Trying To Find My Happy Place
Tuesday, January 22, 2013
I've been sick which turned into bronchitis about 2 to 3 weeks ago and i'm just finally starting to feel normal again. Along with dealing with all this I've had to wean myself off of Zoloft from having Post Partum Depression with my daughter who is now going to be 5 mths tommarow. I've been going through a lot of emotional stuff along with the fact I want to be healthy and loose weight. I know I couldn't be on the medicine forever so I just have to learn a better coping mechanism. For a couple days I've been feeling very emotional when I see people who I want to look like skinny fit and healthy,I just start to tear up or just feel sad it's really rather annoying because I know it's due to being off the medicine and weaning off. I want to work out and stuff but I'm waiting until im totally better from this sickness before I start.
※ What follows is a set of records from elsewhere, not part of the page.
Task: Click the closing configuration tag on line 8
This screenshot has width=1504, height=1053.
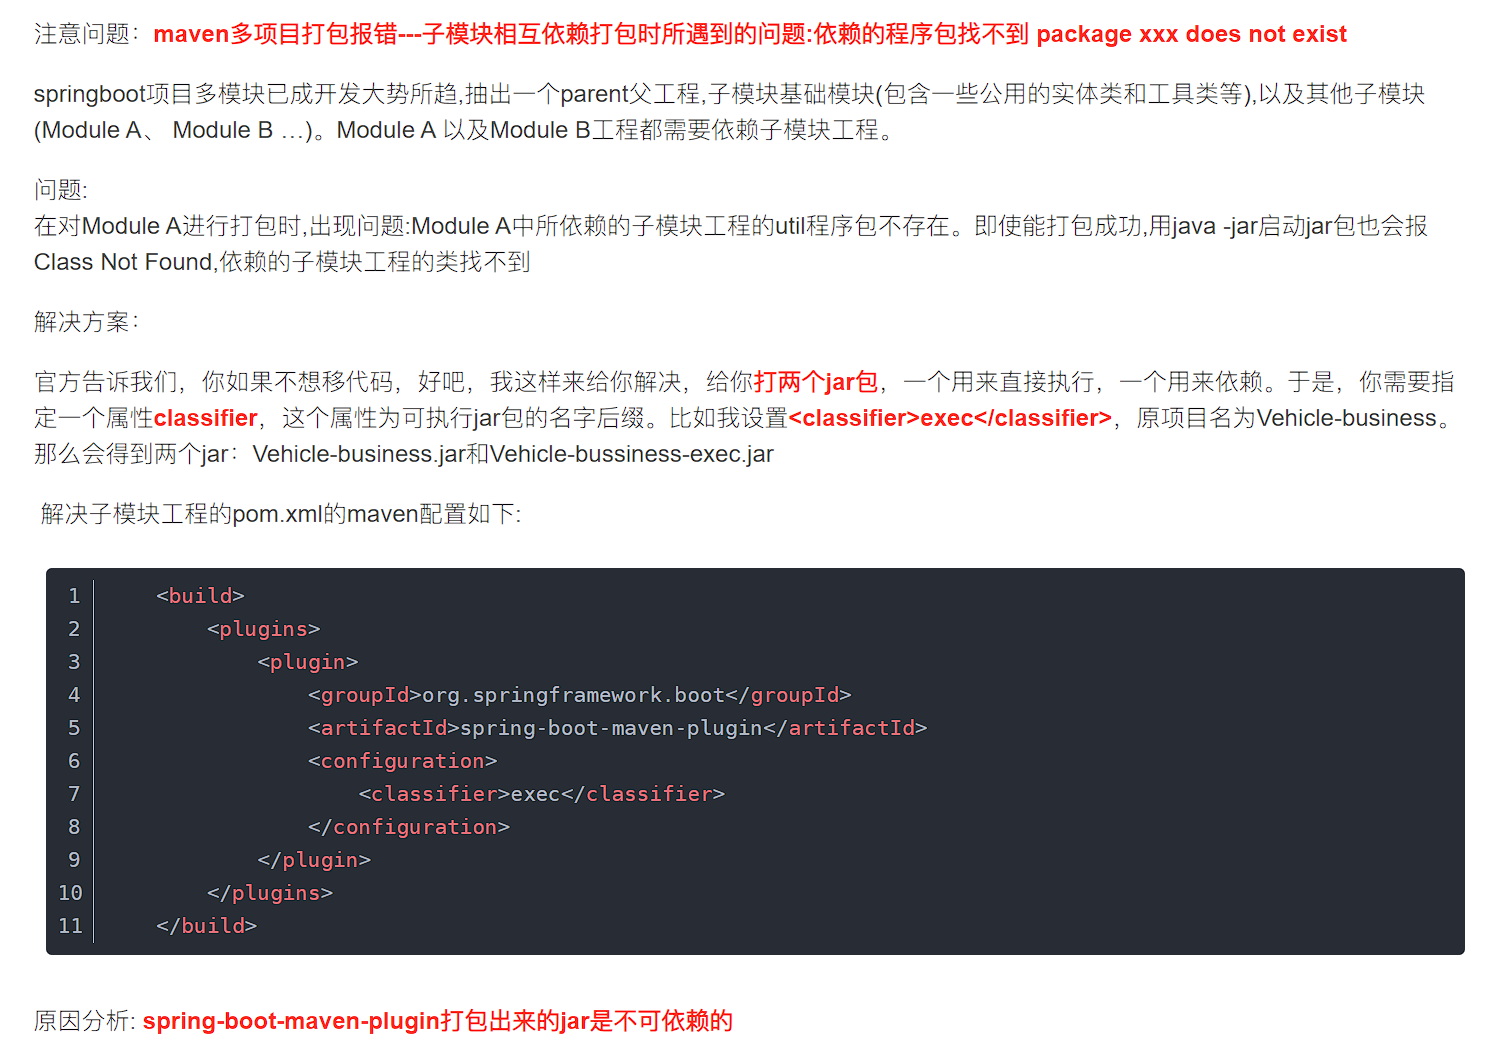Action: [409, 827]
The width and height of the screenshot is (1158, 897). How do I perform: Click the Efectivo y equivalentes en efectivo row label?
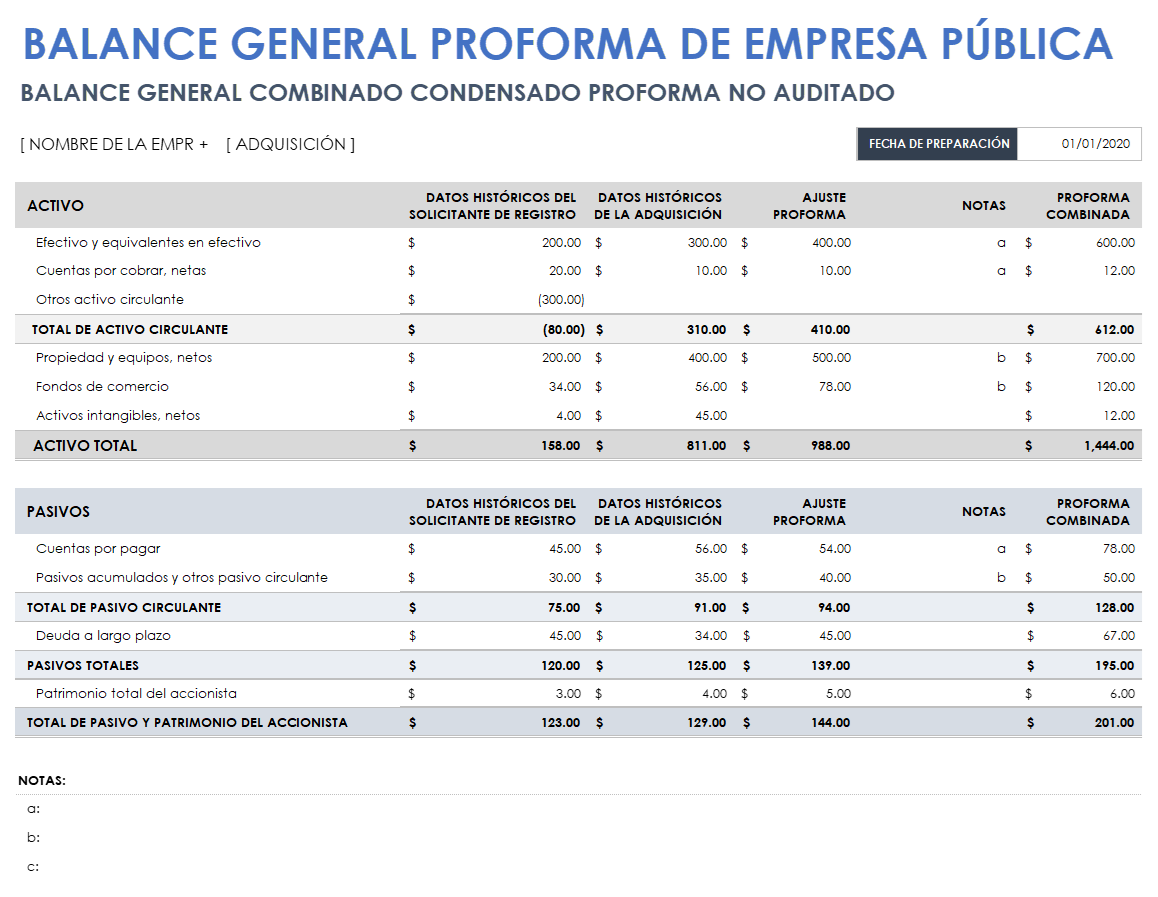[x=150, y=242]
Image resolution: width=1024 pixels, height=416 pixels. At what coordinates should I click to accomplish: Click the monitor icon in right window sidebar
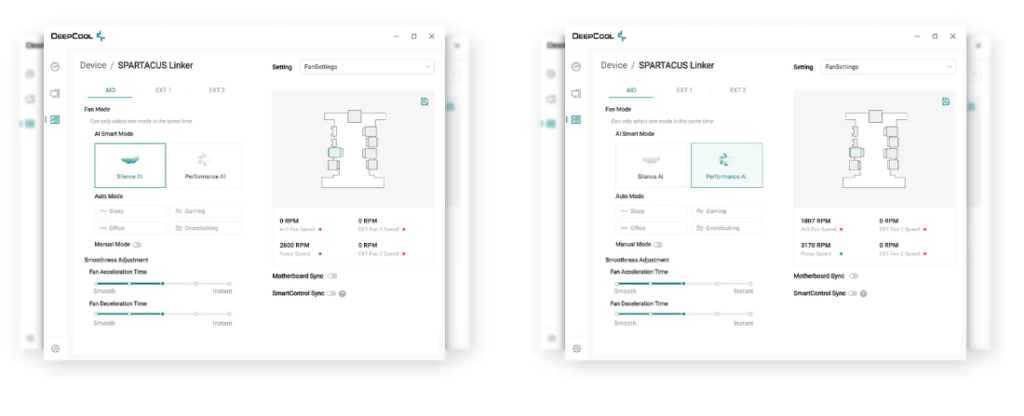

I've also had this dream of being really into zumba my gym does zumba and I have the zumba dvds but something always comes up when I want to do it like the sickness. My husband now thinks it's a joke about doing zumba like i'll never get around to it. He made a joke today like "oh you'll never do it" which hurt but it just made me feel like I'm going to prove him wrong. I try to be positive and always say I can do this I can do this I just have to it's hard. But a lot of things in life is hard.